Enfin, sur le plan scientifique, et même si les auteurs l’assument en postface, aucune effort véritable de plausibilité n’est fait. Crise économique, les gens vont en ville. Point. Une IA est capable de communiquer plus ou moins par télépathie. Point. Des créatures génétiquement modifiées communient avec leurs sœurs mortes. Point. Une bouillie nutritive prébiotique a des vertus régénératrices. Point. Et je ne parle pas des patches sous-cutanés O_o, etc…
Et pour finir vraiment, le recueil ne serait pas complet sans complot néo-fasciste, car l’auteur de SF français, tel le suricate debout devant son terrier, passe sa vie entière à guetter le complot néo-fasciste.
Voilà, par ailleurs ça m’a vraiment distrait, mais ça m’a insupporté à un point rare.
Chronique des terres mortes, Claire et Robert Belmas

Commentaires

chris a dit…
Cette description me fait vraiment penser au "cyberpunk" et à l'anticipation à la française de la période fin 80- 90... (ex: péché mortel,etc...).
RCW a dit…
Juste pour dire que tous les auteurs français ne sont pas là à guetter un complot néo-fasciste, et que c'est toujours agaçant de voir une catégorie à laquelle on appartient de fait être réduite à une minorité de ses composants.
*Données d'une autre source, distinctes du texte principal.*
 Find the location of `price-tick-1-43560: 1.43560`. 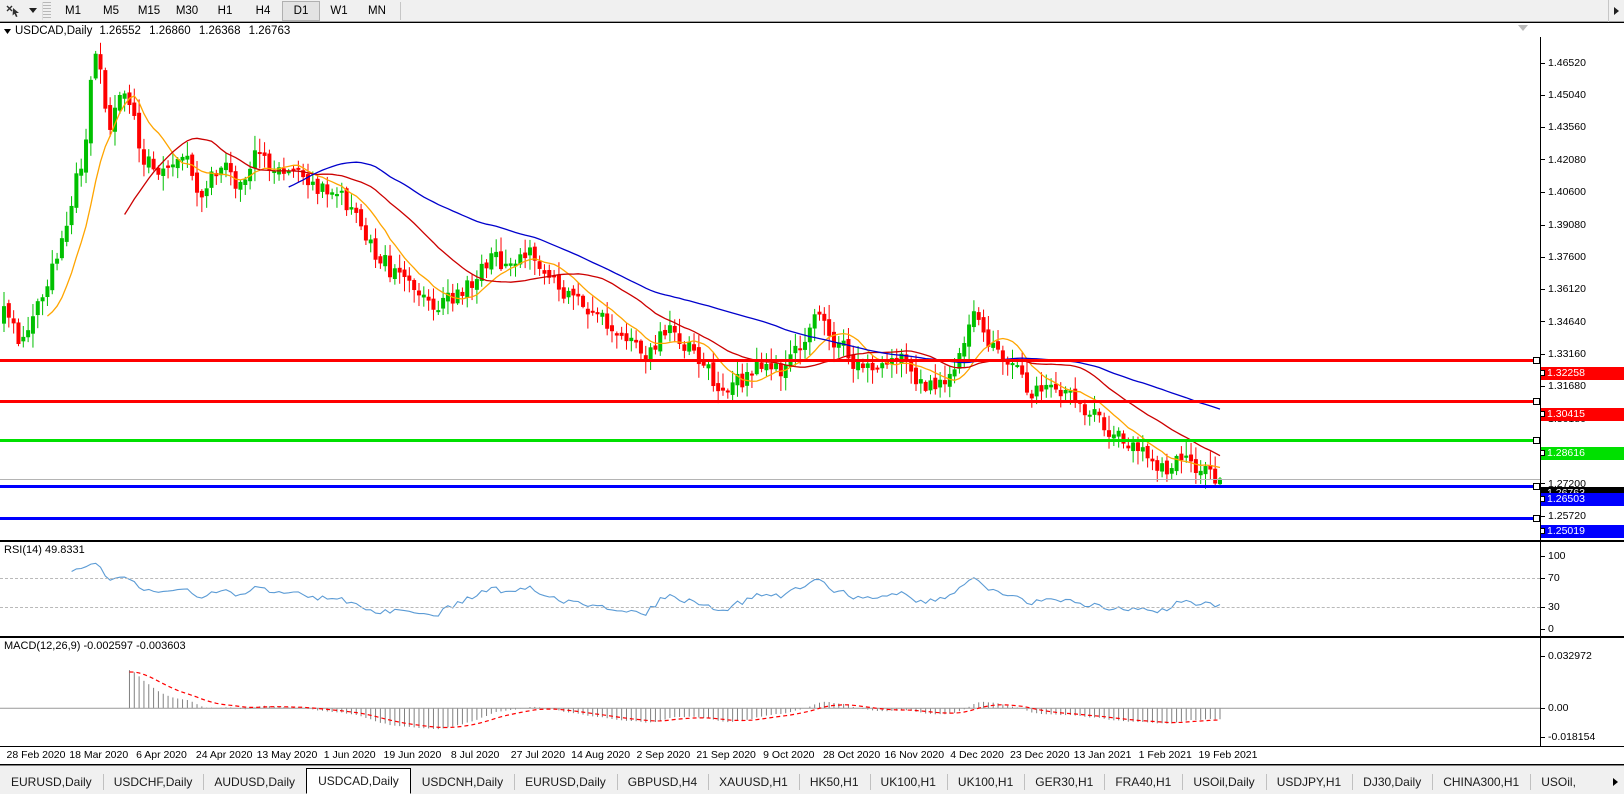

price-tick-1-43560: 1.43560 is located at coordinates (1582, 128).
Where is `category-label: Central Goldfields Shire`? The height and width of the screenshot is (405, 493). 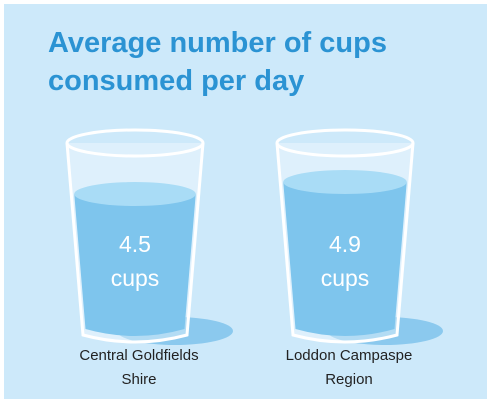
category-label: Central Goldfields Shire is located at coordinates (138, 368).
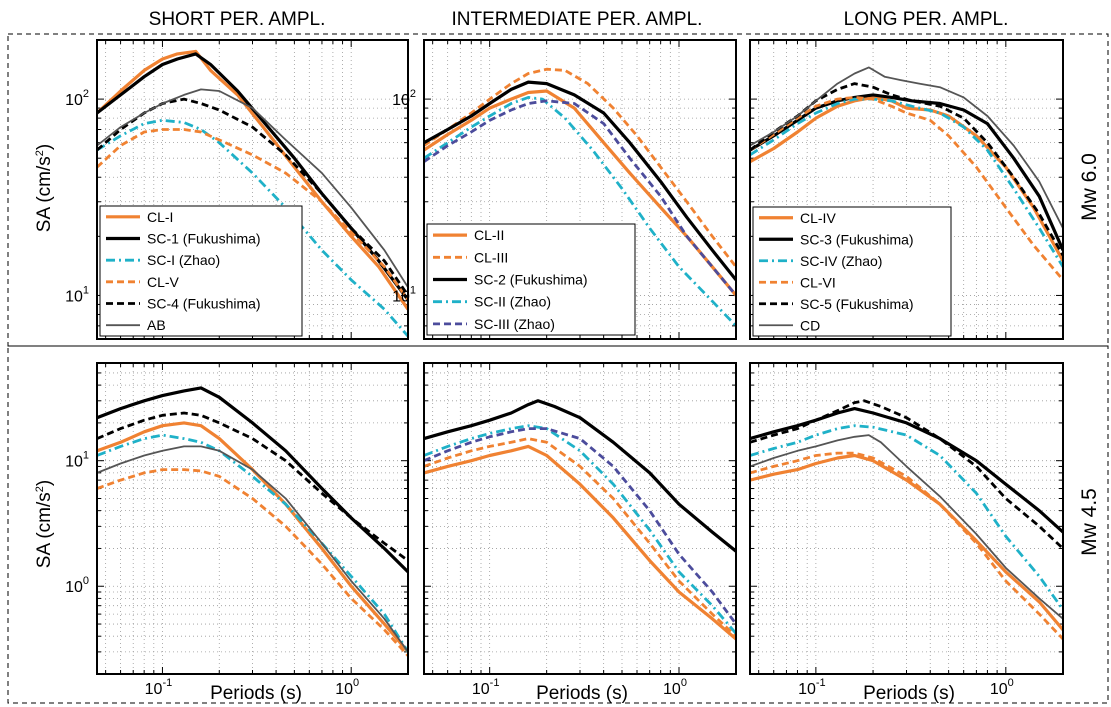  Describe the element at coordinates (238, 20) in the screenshot. I see `column-title-short: SHORT PER. AMPL.` at that location.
Mais bon, c'est pas grave, on a l'habitude.
Chris, je ne comprends pas très bien ce que tu veux dire quand tu évoques « l'anticipation à la française des années fin 80-90 ». Des noms seraient utiles, parce que ceux qui me viennent à l'esprit ne correspondent pas à cette description : mine de rien, la période en question, c'est celle du retour du space opera. Perso, vu la description du bouquin, j'aurais plutôt pensé à la NSFFP des années 70.
Gromovar a dit…
Entendu. Tous les auteurs français ne guettent pas le complot néo-fasciste. Tu admettras quand même que c'est une thématique assez récurrente (les tenants de la NSFFP en étant un exemple, parmi d'autres, si tu veux un exemple plus récent le recueil Appel d'Air me parait relever de cette vigilance quasi obsessionnelle).
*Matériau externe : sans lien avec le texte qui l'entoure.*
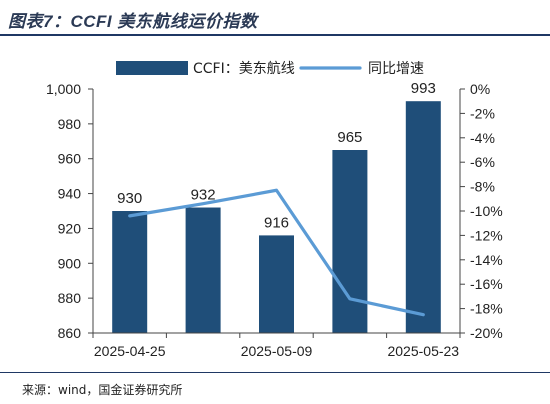 This screenshot has width=550, height=404. Describe the element at coordinates (396, 69) in the screenshot. I see `legend-line-label: 同比增速` at that location.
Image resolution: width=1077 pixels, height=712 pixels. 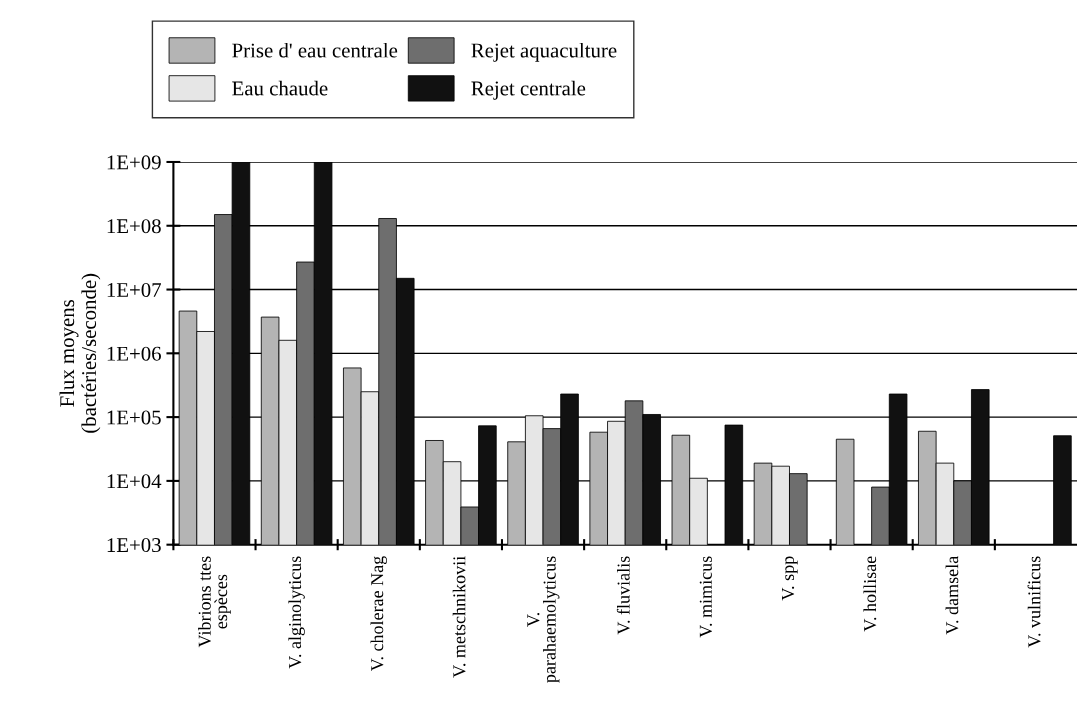 I want to click on x-tick-label: V. hollisae, so click(x=870, y=594).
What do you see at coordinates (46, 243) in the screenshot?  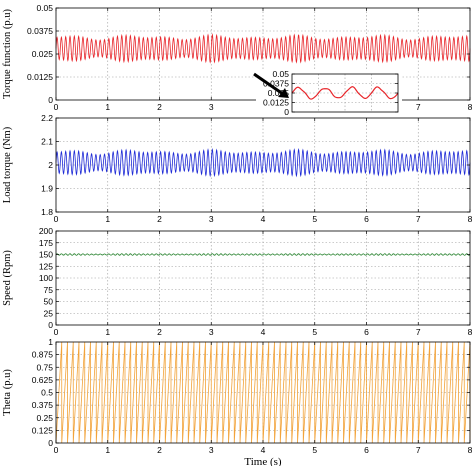 I see `y-tick-label: 175` at bounding box center [46, 243].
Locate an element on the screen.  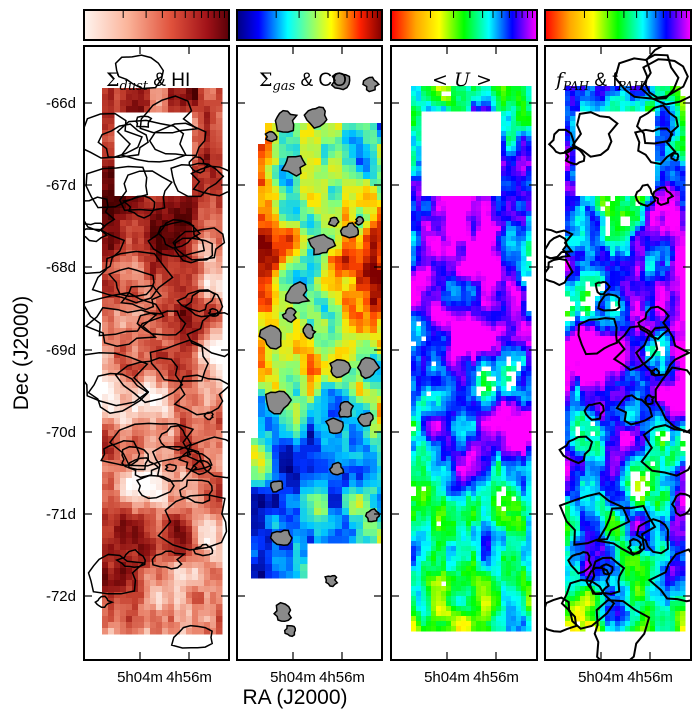
map-gas is located at coordinates (316, 355).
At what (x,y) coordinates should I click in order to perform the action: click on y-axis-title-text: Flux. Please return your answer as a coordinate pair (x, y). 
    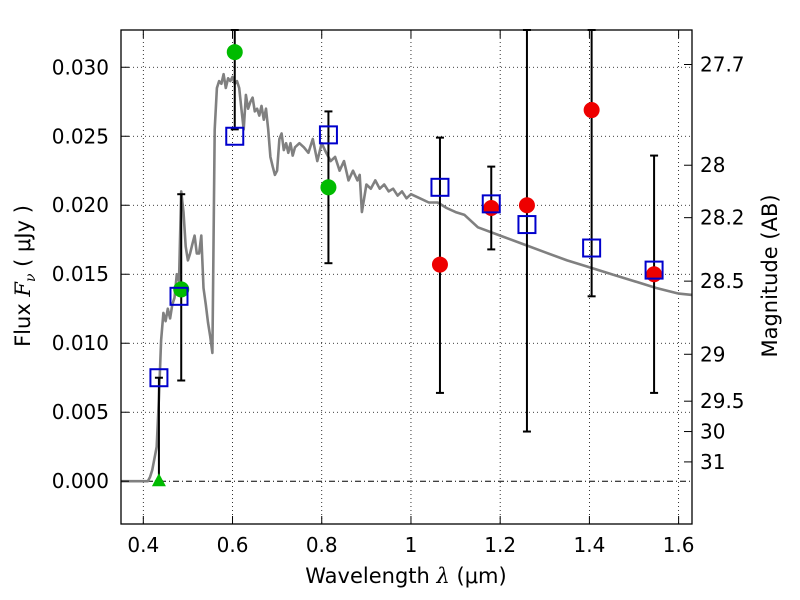
    Looking at the image, I should click on (23, 322).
Sur la forme, et je le pense sincèrement, j'ai toujours vu les commentaires comme un lieu où les lecteurs du blog peuvent venir m'apostropher sur mon goût complaisant pour les bons mots (admets que l'image du suricate est marrante). Donc vous êtes bienvenus quand vous venez m'enguirlander et me dire que je généralise un peu trop et je fais bien volontiers mon mea culpa (partiel).